[Stored items]
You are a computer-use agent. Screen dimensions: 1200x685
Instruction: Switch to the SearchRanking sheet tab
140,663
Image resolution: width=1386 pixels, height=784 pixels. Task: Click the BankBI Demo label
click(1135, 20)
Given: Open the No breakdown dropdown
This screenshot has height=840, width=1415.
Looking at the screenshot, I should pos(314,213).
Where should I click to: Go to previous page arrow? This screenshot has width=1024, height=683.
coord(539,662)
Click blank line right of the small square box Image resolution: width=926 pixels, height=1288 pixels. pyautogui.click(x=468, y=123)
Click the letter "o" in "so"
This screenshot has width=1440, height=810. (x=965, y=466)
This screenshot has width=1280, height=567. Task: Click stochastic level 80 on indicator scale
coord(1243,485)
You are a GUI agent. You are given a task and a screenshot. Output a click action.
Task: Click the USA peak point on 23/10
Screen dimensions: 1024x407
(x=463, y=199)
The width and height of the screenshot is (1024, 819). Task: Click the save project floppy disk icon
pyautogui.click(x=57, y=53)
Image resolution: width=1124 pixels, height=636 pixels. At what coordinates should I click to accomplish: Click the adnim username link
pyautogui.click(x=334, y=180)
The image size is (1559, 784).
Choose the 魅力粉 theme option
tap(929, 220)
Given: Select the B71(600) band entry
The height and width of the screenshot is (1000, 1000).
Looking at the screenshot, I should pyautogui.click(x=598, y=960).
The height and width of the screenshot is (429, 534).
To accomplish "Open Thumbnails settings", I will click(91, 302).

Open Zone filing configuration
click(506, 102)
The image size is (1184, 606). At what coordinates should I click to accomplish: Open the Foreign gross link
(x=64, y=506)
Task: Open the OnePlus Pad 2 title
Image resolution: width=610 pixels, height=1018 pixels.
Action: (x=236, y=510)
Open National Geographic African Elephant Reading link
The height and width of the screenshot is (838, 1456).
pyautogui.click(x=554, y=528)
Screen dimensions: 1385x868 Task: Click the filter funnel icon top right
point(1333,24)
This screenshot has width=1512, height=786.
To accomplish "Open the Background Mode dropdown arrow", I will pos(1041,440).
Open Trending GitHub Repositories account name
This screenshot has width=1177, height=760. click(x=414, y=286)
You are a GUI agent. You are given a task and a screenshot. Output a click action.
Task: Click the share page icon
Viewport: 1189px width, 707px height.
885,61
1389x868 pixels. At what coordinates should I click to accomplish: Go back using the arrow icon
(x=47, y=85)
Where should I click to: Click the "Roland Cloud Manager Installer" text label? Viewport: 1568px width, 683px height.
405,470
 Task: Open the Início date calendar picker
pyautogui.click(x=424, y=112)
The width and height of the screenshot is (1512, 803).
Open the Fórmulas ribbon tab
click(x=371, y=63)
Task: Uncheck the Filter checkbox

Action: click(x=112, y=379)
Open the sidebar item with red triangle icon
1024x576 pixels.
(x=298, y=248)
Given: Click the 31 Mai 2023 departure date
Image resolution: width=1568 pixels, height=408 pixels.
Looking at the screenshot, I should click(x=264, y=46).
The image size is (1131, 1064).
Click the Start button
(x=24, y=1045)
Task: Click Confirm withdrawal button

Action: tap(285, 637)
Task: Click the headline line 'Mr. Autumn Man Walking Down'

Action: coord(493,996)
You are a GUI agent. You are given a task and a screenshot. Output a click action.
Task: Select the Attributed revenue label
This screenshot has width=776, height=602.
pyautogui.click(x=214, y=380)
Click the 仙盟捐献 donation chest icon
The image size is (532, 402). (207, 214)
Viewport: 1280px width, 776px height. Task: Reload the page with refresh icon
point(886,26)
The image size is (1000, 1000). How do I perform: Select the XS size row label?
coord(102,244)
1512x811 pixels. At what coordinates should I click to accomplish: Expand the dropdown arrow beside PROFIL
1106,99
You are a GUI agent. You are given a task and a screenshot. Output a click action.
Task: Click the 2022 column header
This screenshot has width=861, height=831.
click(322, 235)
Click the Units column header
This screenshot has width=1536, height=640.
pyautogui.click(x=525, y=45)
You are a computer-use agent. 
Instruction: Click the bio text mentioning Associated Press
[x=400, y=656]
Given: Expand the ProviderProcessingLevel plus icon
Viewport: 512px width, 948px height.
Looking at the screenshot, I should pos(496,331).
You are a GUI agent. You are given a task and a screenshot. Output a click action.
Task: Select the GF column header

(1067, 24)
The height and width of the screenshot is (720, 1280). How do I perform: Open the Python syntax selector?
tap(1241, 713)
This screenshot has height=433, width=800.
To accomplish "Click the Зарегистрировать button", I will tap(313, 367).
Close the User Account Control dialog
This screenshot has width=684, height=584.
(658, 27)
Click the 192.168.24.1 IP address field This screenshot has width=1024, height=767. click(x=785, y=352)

◆ YOUR INSTRUCTIONS:
Transcribe, exactly and completely, all of the entries.

◆ SOLUTION FOR THIS EXERCISE:
You are a computer-use agent. Screen dimensions: 1200x685
Instruction: Switch to the SearchRanking sheet tab
140,663
Image resolution: width=1386 pixels, height=784 pixels. Task: Click the BankBI Demo label
click(1135, 20)
Given: Open the No breakdown dropdown
This screenshot has height=840, width=1415.
Looking at the screenshot, I should pos(314,213).
Where should I click to: Go to previous page arrow? This screenshot has width=1024, height=683.
coord(539,662)
Click blank line right of the small square box Image resolution: width=926 pixels, height=1288 pixels. pyautogui.click(x=468, y=123)
Click the letter "o" in "so"
This screenshot has width=1440, height=810. (x=965, y=466)
This screenshot has width=1280, height=567. Task: Click stochastic level 80 on indicator scale
coord(1243,485)
You are a GUI agent. You are given a task and a screenshot. Output a click action.
Task: Click the USA peak point on 23/10
Screen dimensions: 1024x407
(x=463, y=199)
The width and height of the screenshot is (1024, 819). Task: Click the save project floppy disk icon
pyautogui.click(x=57, y=53)
Image resolution: width=1124 pixels, height=636 pixels. At what coordinates should I click to accomplish: Click the adnim username link
pyautogui.click(x=334, y=180)
The image size is (1559, 784).
Choose the 魅力粉 theme option
tap(929, 220)
Given: Select the B71(600) band entry
The height and width of the screenshot is (1000, 1000).
Looking at the screenshot, I should pyautogui.click(x=598, y=960).
The height and width of the screenshot is (429, 534).
To accomplish "Open Thumbnails settings", I will click(91, 302).

Open Zone filing configuration
click(506, 102)
The image size is (1184, 606). At what coordinates should I click to accomplish: Open the Foreign gross link
(x=64, y=506)
Task: Open the OnePlus Pad 2 title
Image resolution: width=610 pixels, height=1018 pixels.
Action: (x=236, y=510)
Open National Geographic African Elephant Reading link
The height and width of the screenshot is (838, 1456).
pyautogui.click(x=554, y=528)
Screen dimensions: 1385x868 Task: Click the filter funnel icon top right
point(1333,24)
This screenshot has width=1512, height=786.
To accomplish "Open the Background Mode dropdown arrow", I will pos(1041,440).
Open Trending GitHub Repositories account name
This screenshot has width=1177, height=760. click(x=414, y=286)
You are a GUI agent. You are given a task and a screenshot. Output a click action.
Task: Click the share page icon
Viewport: 1189px width, 707px height.
885,61
1389x868 pixels. At what coordinates should I click to accomplish: Go back using the arrow icon
(x=47, y=85)
Where should I click to: Click the "Roland Cloud Manager Installer" text label? Viewport: 1568px width, 683px height.
405,470
 Task: Open the Início date calendar picker
pyautogui.click(x=424, y=112)
The width and height of the screenshot is (1512, 803).
Open the Fórmulas ribbon tab
click(x=371, y=63)
Task: Uncheck the Filter checkbox

Action: click(x=112, y=379)
Open the sidebar item with red triangle icon
1024x576 pixels.
(x=298, y=248)
Given: Click the 31 Mai 2023 departure date
Image resolution: width=1568 pixels, height=408 pixels.
Looking at the screenshot, I should click(x=264, y=46).
The image size is (1131, 1064).
Click the Start button
(x=24, y=1045)
Task: Click Confirm withdrawal button

Action: tap(285, 637)
Task: Click the headline line 'Mr. Autumn Man Walking Down'

Action: coord(493,996)
You are a GUI agent. You are given a task and a screenshot. Output a click action.
Task: Select the Attributed revenue label
This screenshot has width=776, height=602.
pyautogui.click(x=214, y=380)
Click the 仙盟捐献 donation chest icon
The image size is (532, 402). (207, 214)
Viewport: 1280px width, 776px height. Task: Reload the page with refresh icon
point(886,26)
The image size is (1000, 1000). How do I perform: Select the XS size row label?
coord(102,244)
1512x811 pixels. At what coordinates should I click to accomplish: Expand the dropdown arrow beside PROFIL
1106,99
You are a GUI agent. You are given a task and a screenshot. Output a click action.
Task: Click the 2022 column header
This screenshot has width=861, height=831.
click(322, 235)
Click the Units column header
This screenshot has width=1536, height=640.
pyautogui.click(x=525, y=45)
You are a computer-use agent. 
Instruction: Click the bio text mentioning Associated Press
[x=400, y=656]
Given: Expand the ProviderProcessingLevel plus icon
Viewport: 512px width, 948px height.
Looking at the screenshot, I should pos(496,331).
You are a GUI agent. You are given a task and a screenshot. Output a click action.
Task: Select the GF column header

(1067, 24)
The height and width of the screenshot is (720, 1280). How do I perform: Open the Python syntax selector?
tap(1241, 713)
This screenshot has height=433, width=800.
To accomplish "Click the Зарегистрировать button", I will tap(313, 367).
Close the User Account Control dialog
This screenshot has width=684, height=584.
(658, 27)
Click the 192.168.24.1 IP address field This screenshot has width=1024, height=767. click(x=785, y=352)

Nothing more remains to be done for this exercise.